Your task | Repeat the entries word for word, starting at the line containing "Given: Focus the" and ending at the line containing "Action: (x=786, y=413)", both of those lines included.

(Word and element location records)
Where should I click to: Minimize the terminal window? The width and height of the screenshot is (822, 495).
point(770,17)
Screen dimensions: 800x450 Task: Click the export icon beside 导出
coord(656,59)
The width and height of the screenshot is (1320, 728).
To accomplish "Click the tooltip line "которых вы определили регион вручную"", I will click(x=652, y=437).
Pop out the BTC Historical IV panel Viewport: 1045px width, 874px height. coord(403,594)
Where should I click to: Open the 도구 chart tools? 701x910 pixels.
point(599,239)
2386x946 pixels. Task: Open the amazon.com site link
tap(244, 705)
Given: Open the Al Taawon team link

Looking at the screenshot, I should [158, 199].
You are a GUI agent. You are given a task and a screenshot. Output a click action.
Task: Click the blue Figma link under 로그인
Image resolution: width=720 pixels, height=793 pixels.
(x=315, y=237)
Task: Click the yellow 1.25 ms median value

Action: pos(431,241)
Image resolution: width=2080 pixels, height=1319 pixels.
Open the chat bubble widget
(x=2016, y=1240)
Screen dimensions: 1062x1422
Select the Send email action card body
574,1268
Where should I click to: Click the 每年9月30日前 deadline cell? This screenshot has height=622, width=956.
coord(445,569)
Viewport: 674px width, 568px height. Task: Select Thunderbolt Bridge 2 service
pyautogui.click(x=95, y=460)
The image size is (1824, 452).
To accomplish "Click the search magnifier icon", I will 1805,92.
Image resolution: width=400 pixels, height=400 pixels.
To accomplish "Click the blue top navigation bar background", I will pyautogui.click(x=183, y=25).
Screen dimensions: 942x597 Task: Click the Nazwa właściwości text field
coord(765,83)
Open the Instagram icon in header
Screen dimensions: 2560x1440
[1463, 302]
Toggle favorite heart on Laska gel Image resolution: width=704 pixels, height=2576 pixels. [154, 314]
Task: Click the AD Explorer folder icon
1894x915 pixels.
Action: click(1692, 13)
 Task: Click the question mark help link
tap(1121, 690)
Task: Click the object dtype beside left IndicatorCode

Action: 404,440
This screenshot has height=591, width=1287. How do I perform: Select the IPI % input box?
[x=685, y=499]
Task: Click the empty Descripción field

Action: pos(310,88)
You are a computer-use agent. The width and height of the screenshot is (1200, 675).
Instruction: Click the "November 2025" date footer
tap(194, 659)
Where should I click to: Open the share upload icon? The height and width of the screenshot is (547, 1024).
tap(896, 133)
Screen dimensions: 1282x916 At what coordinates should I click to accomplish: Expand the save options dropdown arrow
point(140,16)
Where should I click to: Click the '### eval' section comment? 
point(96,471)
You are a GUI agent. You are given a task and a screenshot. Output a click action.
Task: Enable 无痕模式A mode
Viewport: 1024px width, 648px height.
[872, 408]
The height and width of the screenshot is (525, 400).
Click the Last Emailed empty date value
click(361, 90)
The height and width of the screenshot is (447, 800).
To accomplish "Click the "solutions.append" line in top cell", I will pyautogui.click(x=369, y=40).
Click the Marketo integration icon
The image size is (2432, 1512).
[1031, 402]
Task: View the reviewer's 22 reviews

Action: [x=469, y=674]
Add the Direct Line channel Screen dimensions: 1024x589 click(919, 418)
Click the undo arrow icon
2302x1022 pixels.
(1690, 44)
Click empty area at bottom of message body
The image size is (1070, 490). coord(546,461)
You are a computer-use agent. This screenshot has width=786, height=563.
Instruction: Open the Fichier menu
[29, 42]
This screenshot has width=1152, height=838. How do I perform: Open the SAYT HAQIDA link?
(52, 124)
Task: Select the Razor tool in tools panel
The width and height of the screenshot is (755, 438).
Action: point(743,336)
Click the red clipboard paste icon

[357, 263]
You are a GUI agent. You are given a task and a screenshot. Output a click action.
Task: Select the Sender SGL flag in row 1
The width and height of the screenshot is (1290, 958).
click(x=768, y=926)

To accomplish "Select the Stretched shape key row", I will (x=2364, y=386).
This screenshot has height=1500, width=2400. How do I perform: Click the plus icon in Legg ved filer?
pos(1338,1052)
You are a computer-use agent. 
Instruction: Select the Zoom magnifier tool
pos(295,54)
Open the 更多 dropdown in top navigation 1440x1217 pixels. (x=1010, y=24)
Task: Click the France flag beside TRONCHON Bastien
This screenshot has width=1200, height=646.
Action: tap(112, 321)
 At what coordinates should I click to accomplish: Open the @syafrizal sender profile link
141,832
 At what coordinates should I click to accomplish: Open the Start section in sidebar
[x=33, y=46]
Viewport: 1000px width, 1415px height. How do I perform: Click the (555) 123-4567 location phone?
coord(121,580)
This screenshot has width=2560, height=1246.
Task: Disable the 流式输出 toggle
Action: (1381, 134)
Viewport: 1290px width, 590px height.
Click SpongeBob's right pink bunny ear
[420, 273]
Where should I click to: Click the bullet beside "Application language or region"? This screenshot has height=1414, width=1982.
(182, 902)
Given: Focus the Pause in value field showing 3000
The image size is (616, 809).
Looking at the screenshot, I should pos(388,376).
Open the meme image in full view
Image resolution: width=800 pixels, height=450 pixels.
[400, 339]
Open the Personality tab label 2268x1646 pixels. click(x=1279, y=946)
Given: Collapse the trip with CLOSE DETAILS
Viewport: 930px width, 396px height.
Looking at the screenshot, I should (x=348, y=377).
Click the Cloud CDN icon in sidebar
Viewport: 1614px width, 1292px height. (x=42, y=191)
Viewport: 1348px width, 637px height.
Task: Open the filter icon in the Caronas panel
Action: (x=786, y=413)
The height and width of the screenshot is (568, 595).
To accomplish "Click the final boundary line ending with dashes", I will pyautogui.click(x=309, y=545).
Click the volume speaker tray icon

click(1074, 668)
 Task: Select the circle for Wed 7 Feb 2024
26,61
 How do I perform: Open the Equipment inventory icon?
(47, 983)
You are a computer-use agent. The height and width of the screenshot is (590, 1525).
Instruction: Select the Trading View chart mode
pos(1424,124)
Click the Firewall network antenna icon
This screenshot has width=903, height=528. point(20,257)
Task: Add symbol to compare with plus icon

Complete answer |
Given: Focus the Pause in value field showing 3000
The image size is (616, 809).
Looking at the screenshot, I should pos(388,376).
Open the meme image in full view
Image resolution: width=800 pixels, height=450 pixels.
[400, 339]
Open the Personality tab label 2268x1646 pixels. click(x=1279, y=946)
Given: Collapse the trip with CLOSE DETAILS
Viewport: 930px width, 396px height.
Looking at the screenshot, I should (x=348, y=377).
Click the Cloud CDN icon in sidebar
Viewport: 1614px width, 1292px height. (x=42, y=191)
Viewport: 1348px width, 637px height.
Task: Open the filter icon in the Caronas panel
Action: (x=786, y=413)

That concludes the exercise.